Elegance and drama in one jewel case
Steen Mencke | Denmark | 02/21/2010
(5 out of 5 stars)

"Having thoroughly enjoyed Vladimir Jurowski's discs of Prokofiev and Shostakovich symphonies (for PentaTone Classiscs) I thought I'd take a closer look at his other recordings, which, on the whole, I find to be very deeply felt as well as beautifully executed. There is great imagination as well as great attention to detail to be found in this young Russian maestro, and I congratulate my island-EU-cousins on landing this fine catch of a conductor to lead the sumptuous LPO.



This disc represents Jurowski's first recording of Rachmaninov, and in both works, separated in the composer's oeuvre by no less than thirty-one years and yet so well suited for each other, he goes straight to the heart of the matter, which to me remains the apotheosis of emotion and a prevailing aristocratic elegance so essential to Rachmaninov. There is a silky smoothness to the "Isle of the Dead" that brings out the majesty as well as the eerie calm of the boating-theme, and though the composer once stated (to Stokowski, I think) that this and the more belligerent center-theme should contrast like "a struggle of life and death", it is really nice to experience the fighting done without the biting and hair-pulling so common in other recordings. Actually I find myself hard put to it to propose a version to rival this one for the top spot. I will, however, after due consideration put forward the last recording (1995) of that astute interpreter of the Russian romantics Evgeny Svetlanov (Warner Music) for consideration, though it is of course slightly less well recorded. Ashkenazy and Maazel can't seriously compete on this level.



Rachmaninov was a master orchestrator, and though the Symphonic Dances started out as a work for two pianos the orchestra version never fails to bring the house down. The sweep of Jurowski's conducting draws out the dance element very effectively, and the noon-evening-midnight progression in atmosphere is brought home with great clarity in this recording.

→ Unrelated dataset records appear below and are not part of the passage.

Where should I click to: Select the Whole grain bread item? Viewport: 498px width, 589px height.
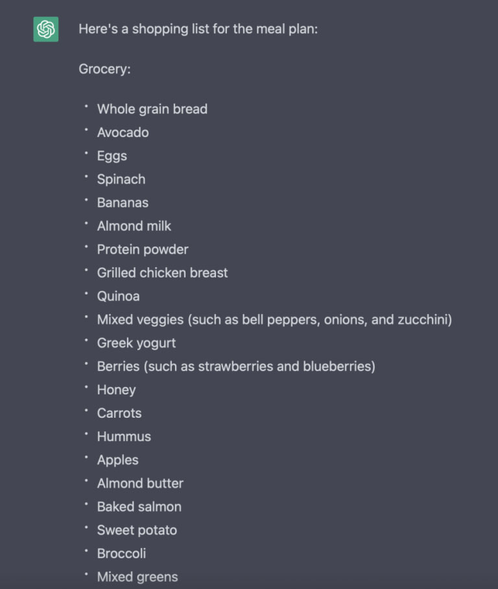tap(152, 109)
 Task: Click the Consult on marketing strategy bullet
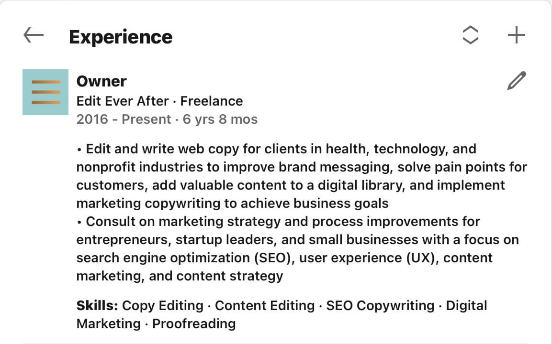pyautogui.click(x=298, y=249)
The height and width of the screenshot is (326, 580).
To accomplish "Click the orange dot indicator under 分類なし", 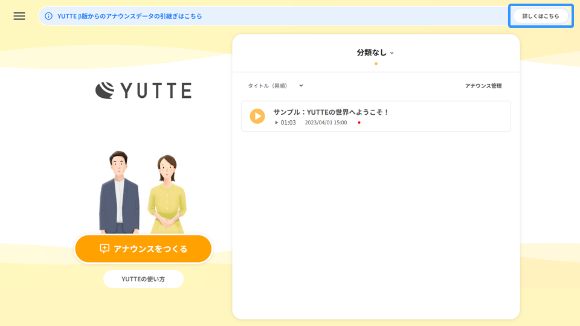I will click(x=376, y=63).
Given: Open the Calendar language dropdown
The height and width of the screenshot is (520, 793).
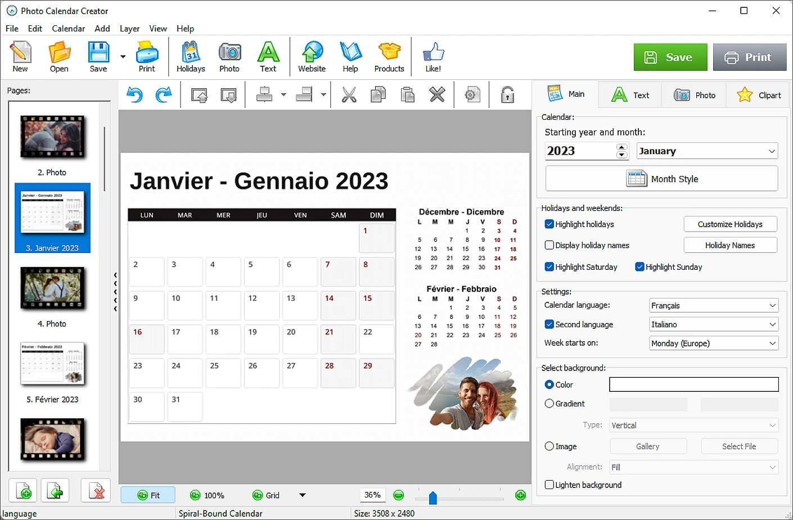Looking at the screenshot, I should [714, 305].
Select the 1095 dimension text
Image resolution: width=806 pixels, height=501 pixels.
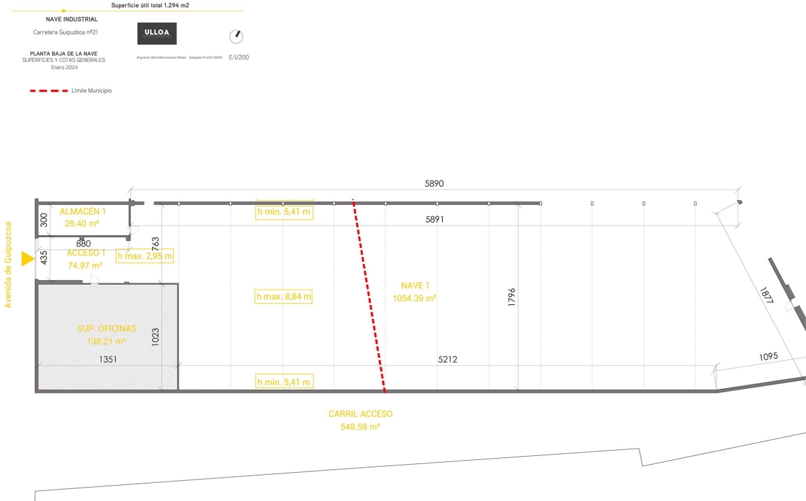click(768, 357)
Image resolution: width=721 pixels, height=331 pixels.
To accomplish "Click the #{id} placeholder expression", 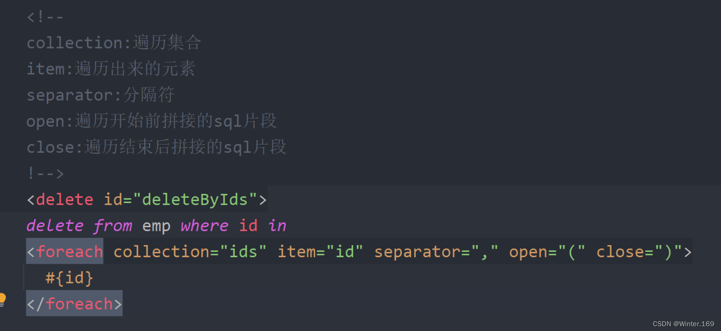I will click(69, 278).
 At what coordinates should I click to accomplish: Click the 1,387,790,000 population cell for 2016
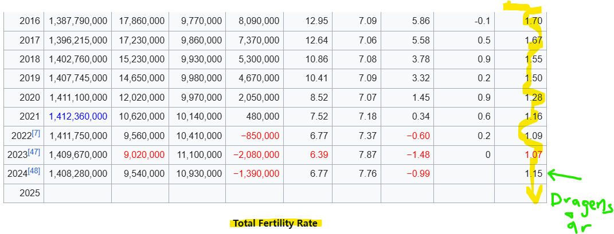coord(78,21)
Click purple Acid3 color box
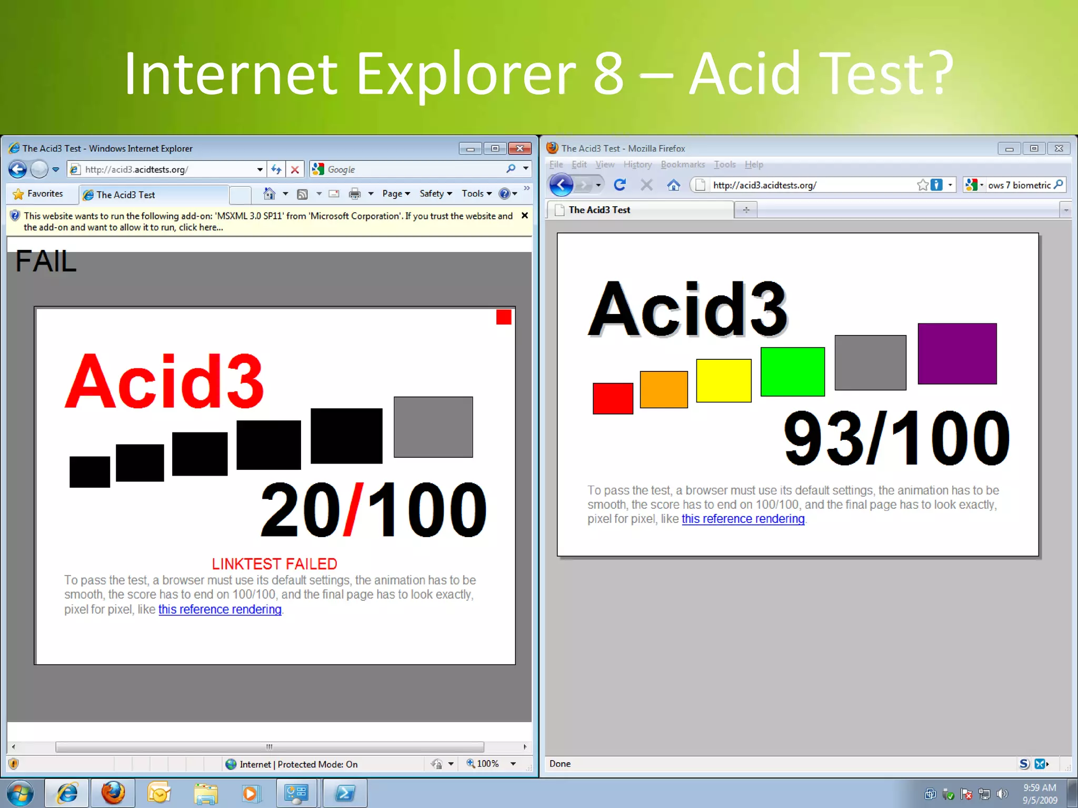 click(x=957, y=354)
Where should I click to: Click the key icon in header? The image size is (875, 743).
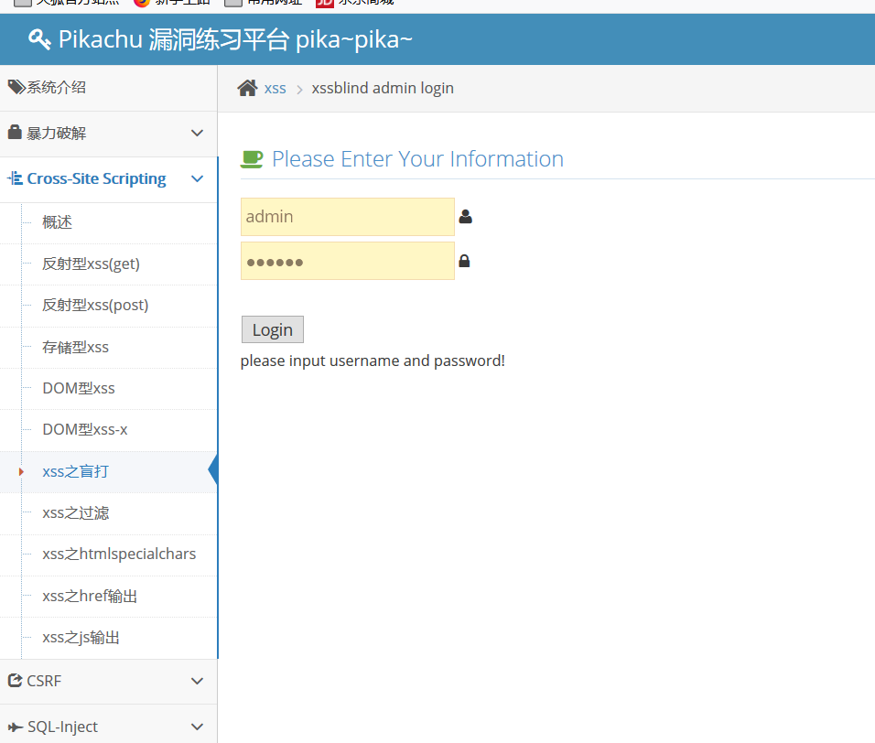(x=39, y=39)
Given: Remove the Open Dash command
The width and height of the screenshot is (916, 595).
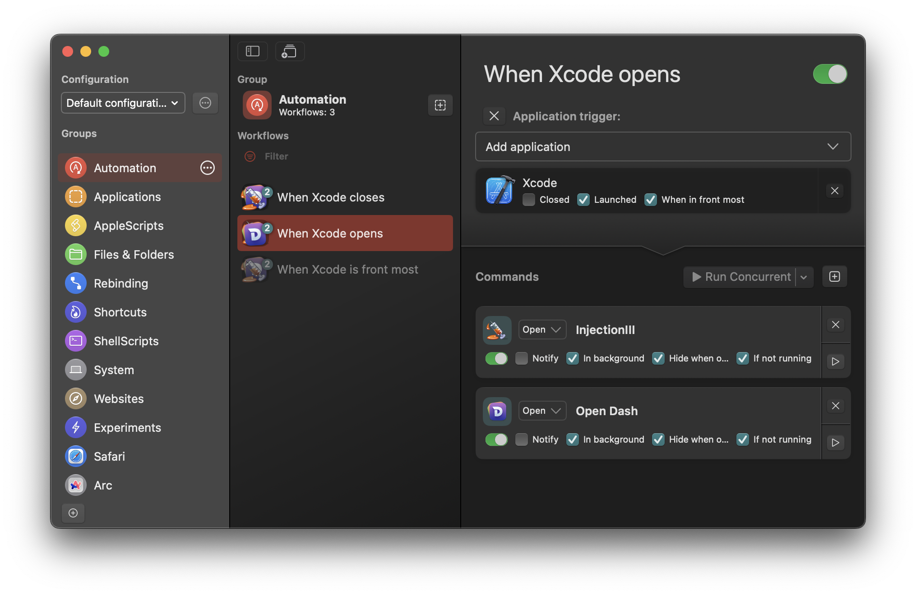Looking at the screenshot, I should click(835, 406).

Only one fly (more of a gnat, really) in the ointment: I would have liked a bit more edge to the final dance with its death knell and "dies irae"-motive, though I freely admit the piece - the last Rachmaninov was to complete - probably wasn't composed in any heightened sense of mortality, as his fatal cancer illness wasn't diagnosed until two years later. In the dances Pletnev and his fine Russian National Orchestra traverse the obstacles with ease (if a tad lumbering) and to great effect, and his recording on DG may serve well for comparison with the present one. Pletnev has a superb feeling for Rachmaninov, and (on another disc, unfortunately) presides over one of the finest interpretations available of the much maligned first symphony, in my opinion the greatest of the three - four, if you include the "Youth" symphony from 1891. Bychkov and his Colone-based orchestra are also very fine indeed, and should rightly share the gold with Jurowski.



Sad to say, I am not the proud owner of the equipment necessary to play the SACD layer of this disc, and as such I can't comment on its possible shortcommings. The ordinary CD-sound is fine and nicely detailed (especially for a live-recording), and I have to say I found the acoustics of the recording to be more than adequate. The dynamic breadth of the orchestra is in places positively impressive. I didn't notice the persistent coughing that seems to have driven one of my co-reviewers all but to despair. In my humble opinion one of the charms of a live recording is that you sense the presence of an audience, and if the sounds of their various pathologies threaten to trump the orchestra, blame should be laid squarely at the door of the recording engineers - though I do agree that bronchitis and symphony concerts generally don't go well together."